La Procuraduría General de la Nación advirtió un inminente colapso sanitario si no se amplía el Parque Ambiental Andalucía. La operadora Urbaser tramita licencias de urgencia, mientras La Glorita en Risaralda queda bajo la lupa por falencias operativas.
¿Cuánto tiempo le queda al relleno sanitario de Montenegro y qué pasará con la basura del Eje Cafetero?
Según la Corporación Autónoma Regional del Quindío (CRQ), al Parque Ecológico y Tecnológico Ambiental Andalucía, ubicado en Montenegro, le quedan aproximadamente 7 meses de vida útil. Este escenario obligó a la Procuraduría General de la Nación a advertir sobre un inminente “efecto cascada”, ya que la clausura de este espacio trasladaría los residuos de los municipios de Quindío y Sevilla hacia otros departamentos como Risaralda, donde el relleno La Glorita también presenta falencias, desencadenando una grave emergencia sanitaria y financiera en la región.
Cada día, decenas de pesados vehículos compactadores recorren las sinuosas carreteras del Eje Cafetero para depositar toneladas de desechos en las afueras de Montenegro. Durante años, la tierra ha tragado silenciosamente los restos de la vida cotidiana de miles de hogares, pero esa capacidad de absorción llegó a su límite físico. La montaña de residuos está a punto de tocar techo y la región cafetera se asoma hoy al abismo de no tener dónde enterrar su propia basura.
El implacable reloj de arena en el Parque Andalucía
Lo que hasta hace poco parecía un problema del futuro, hoy tiene fecha de caducidad. Durante la reciente Sesión Extraordinaria del Consejo de la Cuenca del río La Vieja – Tatayamba, los pronósticos ambientales aterrizaron con crudeza sobre la mesa de los mandatarios locales.
El director encargado de la Corporación Autónoma Regional del Quindío (CRQ), Juan Esteban Cortés, le puso una cifra exacta a la urgencia: al actual vaso de disposición del Parque Ecológico y Tecnológico Ambiental Andalucía le quedarían apenas siete meses de operatividad antes de colapsar.
Para Urbaser, la empresa operadora del relleno, este agotamiento es un proceso “fluctuante” que varía de acuerdo con el volumen de toneladas que ingresan a diario. Sin embargo, ante la inminencia del cierre, la compañía corre contra el reloj tramitando nuevas licencias ambientales ante la CRQ para intentar habilitar un vaso de disposición en un predio contiguo, una maniobra administrativa que busca esquivar el desastre sanitario de última hora.
El temido “efecto cascada” interdepartamental
La saturación en Montenegro no es un problema aislado del Quindío o de los camiones que llegan desde Sevilla, Valle del Cauca.
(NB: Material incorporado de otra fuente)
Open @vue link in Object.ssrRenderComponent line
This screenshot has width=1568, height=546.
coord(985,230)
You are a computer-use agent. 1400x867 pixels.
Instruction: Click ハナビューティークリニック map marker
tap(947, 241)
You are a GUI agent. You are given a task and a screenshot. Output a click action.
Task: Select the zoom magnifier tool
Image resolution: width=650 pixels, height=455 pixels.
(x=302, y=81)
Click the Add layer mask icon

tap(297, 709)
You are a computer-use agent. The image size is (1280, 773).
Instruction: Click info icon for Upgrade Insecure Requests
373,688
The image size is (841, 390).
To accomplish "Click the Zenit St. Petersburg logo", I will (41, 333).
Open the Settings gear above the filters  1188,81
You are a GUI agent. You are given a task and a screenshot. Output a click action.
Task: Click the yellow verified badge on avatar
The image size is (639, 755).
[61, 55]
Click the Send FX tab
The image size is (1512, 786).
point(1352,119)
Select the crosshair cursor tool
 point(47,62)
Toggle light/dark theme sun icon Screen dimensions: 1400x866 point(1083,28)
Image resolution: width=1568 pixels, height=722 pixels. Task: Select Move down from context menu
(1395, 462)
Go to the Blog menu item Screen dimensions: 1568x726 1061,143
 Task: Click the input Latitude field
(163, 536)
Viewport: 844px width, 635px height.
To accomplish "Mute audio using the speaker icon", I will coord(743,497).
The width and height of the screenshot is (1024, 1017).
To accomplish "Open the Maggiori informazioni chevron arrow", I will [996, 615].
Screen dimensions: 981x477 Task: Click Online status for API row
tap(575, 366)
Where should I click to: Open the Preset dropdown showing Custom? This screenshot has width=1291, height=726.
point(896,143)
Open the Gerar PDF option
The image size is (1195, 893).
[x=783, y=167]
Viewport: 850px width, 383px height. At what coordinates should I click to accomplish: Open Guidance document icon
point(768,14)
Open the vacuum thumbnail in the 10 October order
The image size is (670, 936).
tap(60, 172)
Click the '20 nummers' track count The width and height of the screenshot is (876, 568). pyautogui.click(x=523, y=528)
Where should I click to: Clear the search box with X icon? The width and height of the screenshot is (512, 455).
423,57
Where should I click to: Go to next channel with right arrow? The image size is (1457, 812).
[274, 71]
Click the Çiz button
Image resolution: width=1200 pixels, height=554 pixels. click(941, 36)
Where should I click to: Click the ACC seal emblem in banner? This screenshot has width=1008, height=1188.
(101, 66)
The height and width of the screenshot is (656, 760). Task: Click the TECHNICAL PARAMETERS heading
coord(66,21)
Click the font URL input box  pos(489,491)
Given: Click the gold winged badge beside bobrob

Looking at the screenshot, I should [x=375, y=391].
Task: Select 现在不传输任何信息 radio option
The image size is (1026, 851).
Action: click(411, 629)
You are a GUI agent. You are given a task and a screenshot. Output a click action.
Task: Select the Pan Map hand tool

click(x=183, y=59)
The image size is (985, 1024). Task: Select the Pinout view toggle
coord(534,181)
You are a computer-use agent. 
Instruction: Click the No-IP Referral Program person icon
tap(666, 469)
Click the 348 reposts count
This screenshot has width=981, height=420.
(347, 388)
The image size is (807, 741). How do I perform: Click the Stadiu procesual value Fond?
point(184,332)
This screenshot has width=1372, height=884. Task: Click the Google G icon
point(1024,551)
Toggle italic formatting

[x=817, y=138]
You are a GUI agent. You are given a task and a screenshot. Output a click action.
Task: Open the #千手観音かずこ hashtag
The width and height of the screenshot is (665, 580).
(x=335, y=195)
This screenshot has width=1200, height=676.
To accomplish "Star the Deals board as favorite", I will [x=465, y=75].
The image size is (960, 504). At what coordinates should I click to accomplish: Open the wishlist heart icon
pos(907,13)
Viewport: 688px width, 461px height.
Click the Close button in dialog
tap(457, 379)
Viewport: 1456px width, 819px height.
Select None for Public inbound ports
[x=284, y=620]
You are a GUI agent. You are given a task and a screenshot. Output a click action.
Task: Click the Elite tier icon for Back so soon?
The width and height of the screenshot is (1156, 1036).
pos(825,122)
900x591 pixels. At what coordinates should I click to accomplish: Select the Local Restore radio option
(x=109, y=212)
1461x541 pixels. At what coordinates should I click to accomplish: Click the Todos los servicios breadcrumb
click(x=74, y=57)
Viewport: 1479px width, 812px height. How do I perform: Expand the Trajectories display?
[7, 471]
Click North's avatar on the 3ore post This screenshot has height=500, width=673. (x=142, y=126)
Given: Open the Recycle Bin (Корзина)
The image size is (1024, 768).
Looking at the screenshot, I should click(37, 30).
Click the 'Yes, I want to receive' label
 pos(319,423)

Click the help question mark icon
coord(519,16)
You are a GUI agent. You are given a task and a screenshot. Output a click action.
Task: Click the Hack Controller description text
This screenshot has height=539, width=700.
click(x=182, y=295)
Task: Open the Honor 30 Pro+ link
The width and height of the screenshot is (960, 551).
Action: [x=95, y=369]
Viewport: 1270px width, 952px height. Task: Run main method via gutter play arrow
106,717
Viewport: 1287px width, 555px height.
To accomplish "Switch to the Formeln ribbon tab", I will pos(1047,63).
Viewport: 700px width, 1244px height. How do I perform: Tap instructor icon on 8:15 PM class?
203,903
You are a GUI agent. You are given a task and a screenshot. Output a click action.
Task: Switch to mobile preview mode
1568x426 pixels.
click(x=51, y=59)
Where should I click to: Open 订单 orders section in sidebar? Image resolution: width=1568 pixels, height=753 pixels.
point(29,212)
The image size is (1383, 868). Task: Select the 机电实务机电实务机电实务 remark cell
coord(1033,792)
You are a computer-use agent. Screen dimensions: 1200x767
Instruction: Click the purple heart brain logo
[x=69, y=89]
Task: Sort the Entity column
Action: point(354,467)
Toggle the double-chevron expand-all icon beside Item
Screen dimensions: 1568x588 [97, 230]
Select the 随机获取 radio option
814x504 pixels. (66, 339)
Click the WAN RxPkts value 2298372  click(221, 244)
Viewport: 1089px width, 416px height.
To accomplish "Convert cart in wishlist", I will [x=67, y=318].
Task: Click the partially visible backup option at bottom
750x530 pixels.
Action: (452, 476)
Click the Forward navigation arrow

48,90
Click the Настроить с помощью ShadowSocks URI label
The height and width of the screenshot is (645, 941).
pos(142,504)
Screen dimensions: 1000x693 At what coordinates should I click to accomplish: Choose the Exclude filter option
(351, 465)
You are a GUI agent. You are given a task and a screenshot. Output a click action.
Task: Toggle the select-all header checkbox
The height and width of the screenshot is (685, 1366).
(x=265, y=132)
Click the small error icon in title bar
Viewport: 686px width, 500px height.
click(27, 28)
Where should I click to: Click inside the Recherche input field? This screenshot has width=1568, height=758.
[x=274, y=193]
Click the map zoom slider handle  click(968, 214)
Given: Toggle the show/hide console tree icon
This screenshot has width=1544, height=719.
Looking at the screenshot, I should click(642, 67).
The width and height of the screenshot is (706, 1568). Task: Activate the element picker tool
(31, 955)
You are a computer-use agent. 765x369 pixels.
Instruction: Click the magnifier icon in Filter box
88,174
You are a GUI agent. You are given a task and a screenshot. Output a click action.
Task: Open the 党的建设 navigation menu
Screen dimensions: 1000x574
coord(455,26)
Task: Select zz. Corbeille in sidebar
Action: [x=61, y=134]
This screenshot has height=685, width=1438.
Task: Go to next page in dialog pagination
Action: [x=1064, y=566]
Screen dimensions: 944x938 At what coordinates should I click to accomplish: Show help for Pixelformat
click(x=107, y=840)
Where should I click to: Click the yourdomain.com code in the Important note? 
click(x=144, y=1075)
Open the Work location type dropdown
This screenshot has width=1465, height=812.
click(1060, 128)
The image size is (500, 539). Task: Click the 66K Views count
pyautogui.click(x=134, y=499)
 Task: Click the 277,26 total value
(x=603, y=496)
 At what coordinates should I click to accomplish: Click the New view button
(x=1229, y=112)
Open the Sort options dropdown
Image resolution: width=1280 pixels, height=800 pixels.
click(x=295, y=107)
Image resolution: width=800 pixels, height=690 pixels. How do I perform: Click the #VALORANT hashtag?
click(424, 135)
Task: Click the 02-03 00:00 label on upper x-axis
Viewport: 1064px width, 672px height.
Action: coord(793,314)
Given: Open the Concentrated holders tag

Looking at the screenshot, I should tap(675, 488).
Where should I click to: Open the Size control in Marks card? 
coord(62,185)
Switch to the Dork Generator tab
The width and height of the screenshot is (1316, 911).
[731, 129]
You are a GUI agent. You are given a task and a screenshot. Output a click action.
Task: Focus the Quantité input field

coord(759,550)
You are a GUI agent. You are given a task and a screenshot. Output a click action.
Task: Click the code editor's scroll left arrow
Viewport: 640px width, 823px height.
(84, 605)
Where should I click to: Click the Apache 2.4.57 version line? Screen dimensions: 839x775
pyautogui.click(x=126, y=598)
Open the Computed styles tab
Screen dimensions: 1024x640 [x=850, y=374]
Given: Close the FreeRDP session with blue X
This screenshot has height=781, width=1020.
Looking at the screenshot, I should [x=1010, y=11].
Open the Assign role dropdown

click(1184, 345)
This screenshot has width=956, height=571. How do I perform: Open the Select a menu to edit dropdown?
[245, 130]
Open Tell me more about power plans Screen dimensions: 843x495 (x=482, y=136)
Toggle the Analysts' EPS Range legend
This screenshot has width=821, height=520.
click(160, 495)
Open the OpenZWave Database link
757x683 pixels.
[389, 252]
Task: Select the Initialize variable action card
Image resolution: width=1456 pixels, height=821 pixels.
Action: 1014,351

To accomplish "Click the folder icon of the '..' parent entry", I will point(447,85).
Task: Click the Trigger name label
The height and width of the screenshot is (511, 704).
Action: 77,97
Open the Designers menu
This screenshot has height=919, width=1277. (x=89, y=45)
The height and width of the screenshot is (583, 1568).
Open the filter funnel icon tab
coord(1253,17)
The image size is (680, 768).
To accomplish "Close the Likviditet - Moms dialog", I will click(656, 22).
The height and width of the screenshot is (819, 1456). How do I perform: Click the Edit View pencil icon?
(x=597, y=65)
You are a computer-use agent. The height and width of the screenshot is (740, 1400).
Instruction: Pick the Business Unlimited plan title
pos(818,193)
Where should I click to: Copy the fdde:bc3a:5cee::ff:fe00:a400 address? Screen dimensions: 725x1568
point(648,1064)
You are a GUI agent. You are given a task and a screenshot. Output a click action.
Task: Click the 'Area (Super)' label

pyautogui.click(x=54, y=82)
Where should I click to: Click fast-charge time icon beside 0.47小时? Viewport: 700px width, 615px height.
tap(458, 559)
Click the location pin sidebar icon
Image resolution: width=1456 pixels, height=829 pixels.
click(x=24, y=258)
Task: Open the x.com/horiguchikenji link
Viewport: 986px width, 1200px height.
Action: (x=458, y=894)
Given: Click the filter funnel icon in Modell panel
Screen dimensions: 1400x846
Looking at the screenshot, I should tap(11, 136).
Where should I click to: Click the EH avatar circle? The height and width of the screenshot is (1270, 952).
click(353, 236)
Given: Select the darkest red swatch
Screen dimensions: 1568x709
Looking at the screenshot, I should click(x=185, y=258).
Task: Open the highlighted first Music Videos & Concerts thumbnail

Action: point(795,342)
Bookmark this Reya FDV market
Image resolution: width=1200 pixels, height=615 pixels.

La Procuraduría General de la Nación fue enfática en señalar que el cierre de un solo relleno desataría un caos logístico sin precedentes en todo el centro occidente del país.
“La reducción de la capacidad, sumada a la ausencia de alternativas regionales, podría derivar en un efecto cascada, donde la presión por el cierre termine trasladando los residuos a otros territorios”, advirtió el Ministerio Público durante la sesión ambiental.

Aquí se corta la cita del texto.